By Deanne Katz, Esq. | Last updated on

No one is immune from mishaps, and entrepreneurs -- especially those just starting a business -- have their fair share of oversights, including legal mistakes.

Unfortunately, those kinds of mistakes can have a big impact on your company down the line, as one young entrepreneur recently described on his blog. Businesses are heavily regulated by a variety of laws, and failing to keep your company in line can have long-term consequences.

But you don't have to make these mistakes to learn from them. Here are some of the most common legal mistakes that entrepreneurs make so you can avoid making the same ones:

  1. Not setting up employment agreements. If you're going to hire people, then you need to treat them like real employees. That doesn't mean you have to act like all the bosses you hated, but you should formalize the terms of employment with a signed written document. If something goes wrong later on, then you have written proof of the employee's job expectations.

  2. Putting off incorporation. Yes it costs money and the paperwork takes time, and you might need an attorney to make sure you've done it right. But if you don't take the time to incorporate when you start your business, you could end up losing the company down the line.
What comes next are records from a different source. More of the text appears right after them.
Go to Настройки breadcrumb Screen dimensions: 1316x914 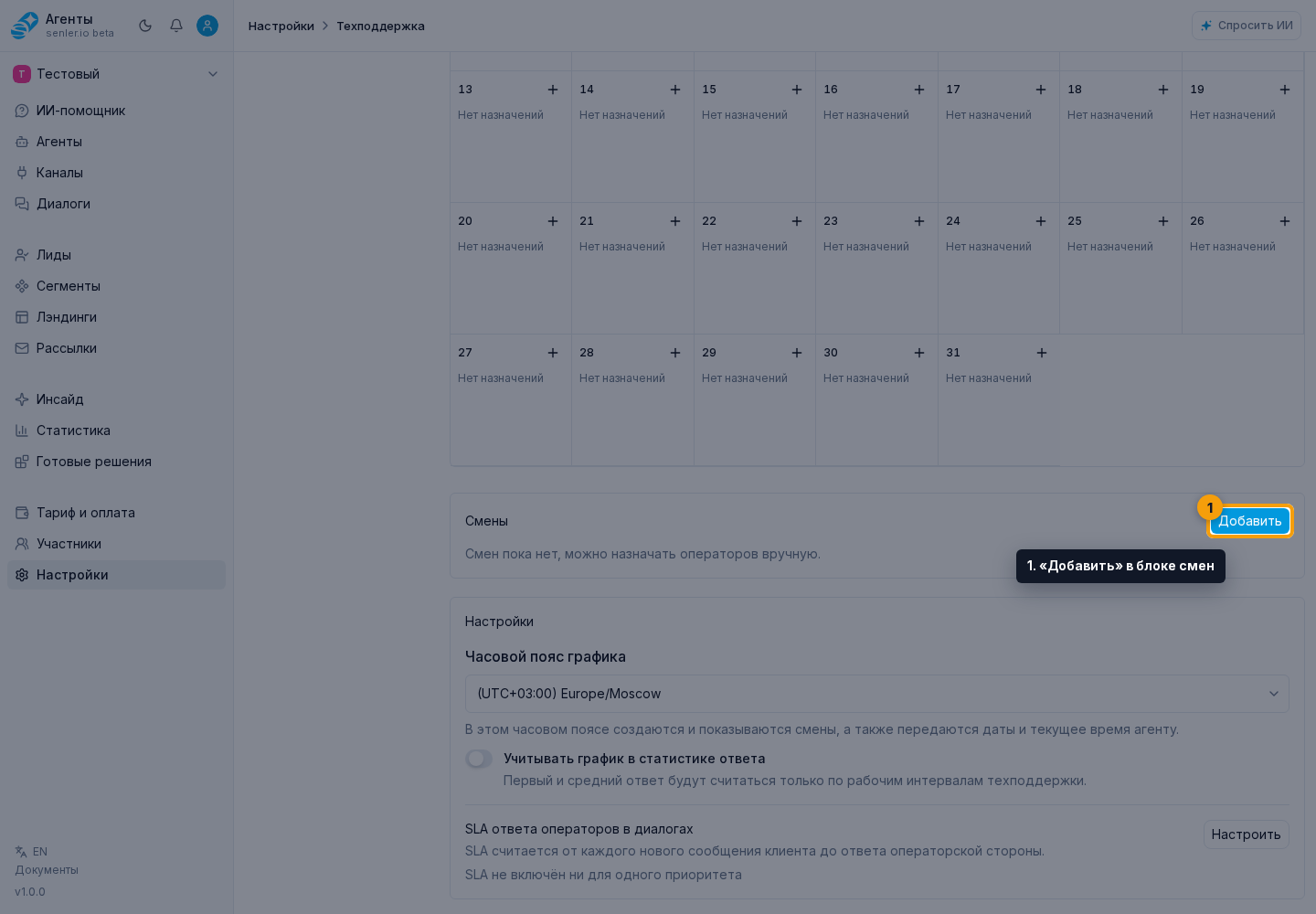click(281, 26)
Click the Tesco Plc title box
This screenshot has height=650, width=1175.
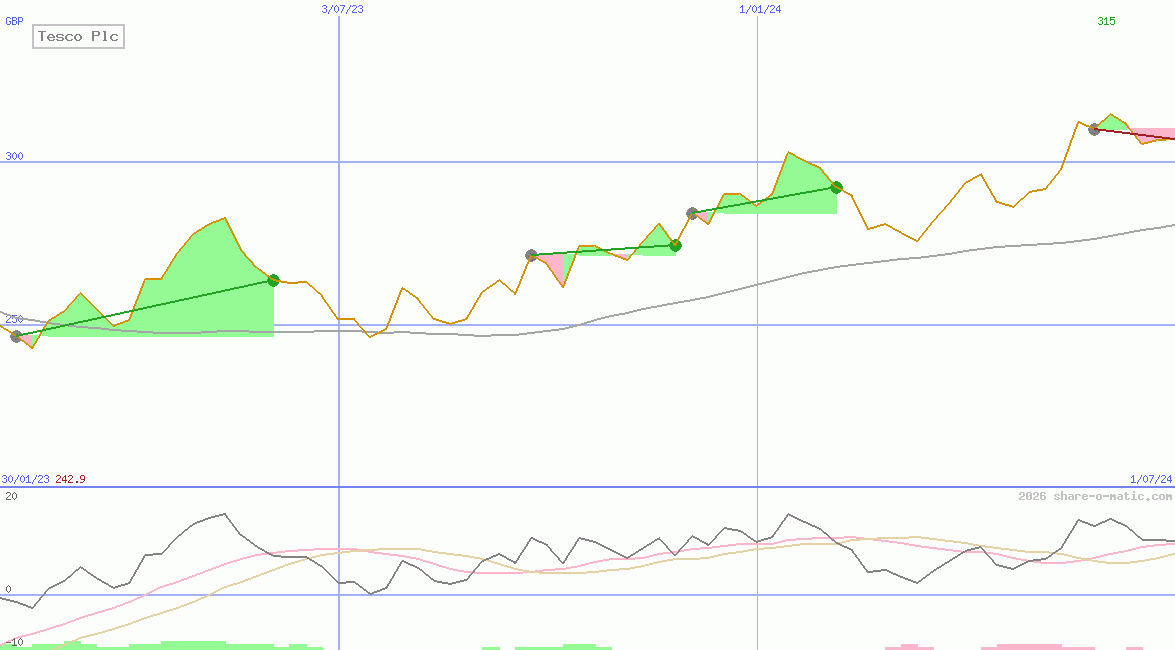tap(78, 37)
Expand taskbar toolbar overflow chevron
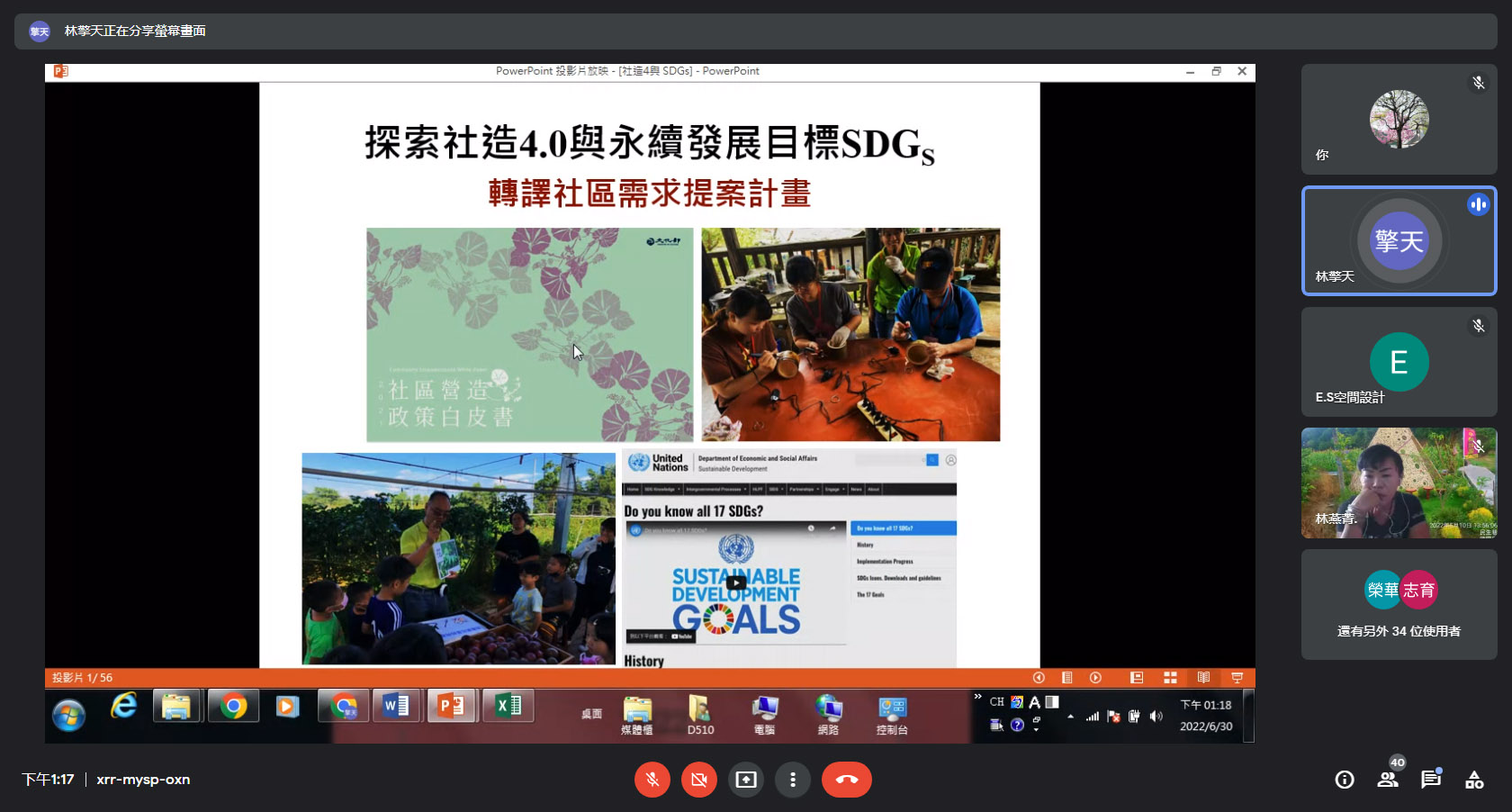 (x=977, y=697)
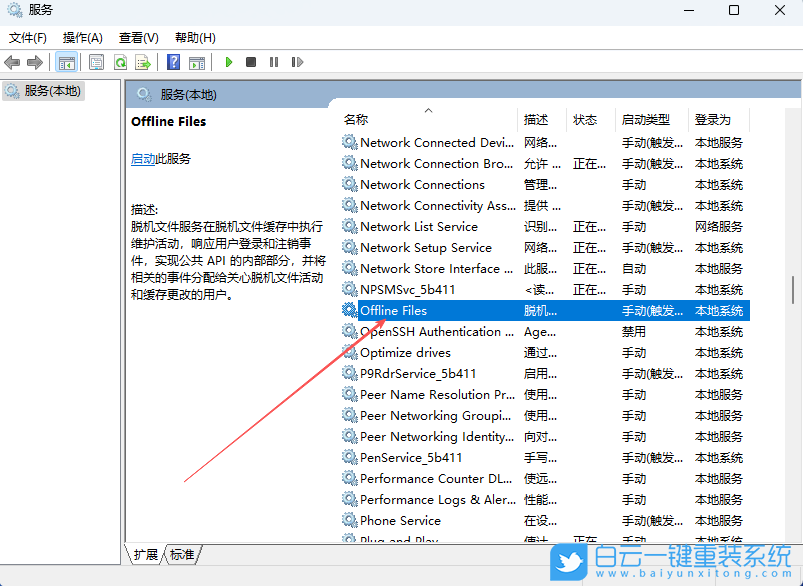Pause the service using the pause icon
Image resolution: width=803 pixels, height=586 pixels.
(x=275, y=62)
This is one mistake you don't want to make.

  3. Failing to get a license. Depending on what kind of business you have, you may need a license. Whether it's a business license, a food and drink license, or a zoning permit, make sure you have it all in order before you start selling to customers -- unless you have lots of cash on hand to pay a fine.

  4. Writing contracts without help. You probably started your company because you're the expert at what you do, but that probably means you aren't an expert at legal language. If you expect your clients to leave it you as a pro, you also need to rely on professionals for important things, like making sure your contracts are binding so you'll get paid.

  5. Ignoring intellectual property. This one is a double whammy. Many entrepreneurs fail to do their homework on whether they're infringing on someone's copyright or trademark. But many also fail to register their own trademarks to prevent infringement by others. If you have a name, logo, or tag line you need to make sure your intellectual property isn't going to cause a problem.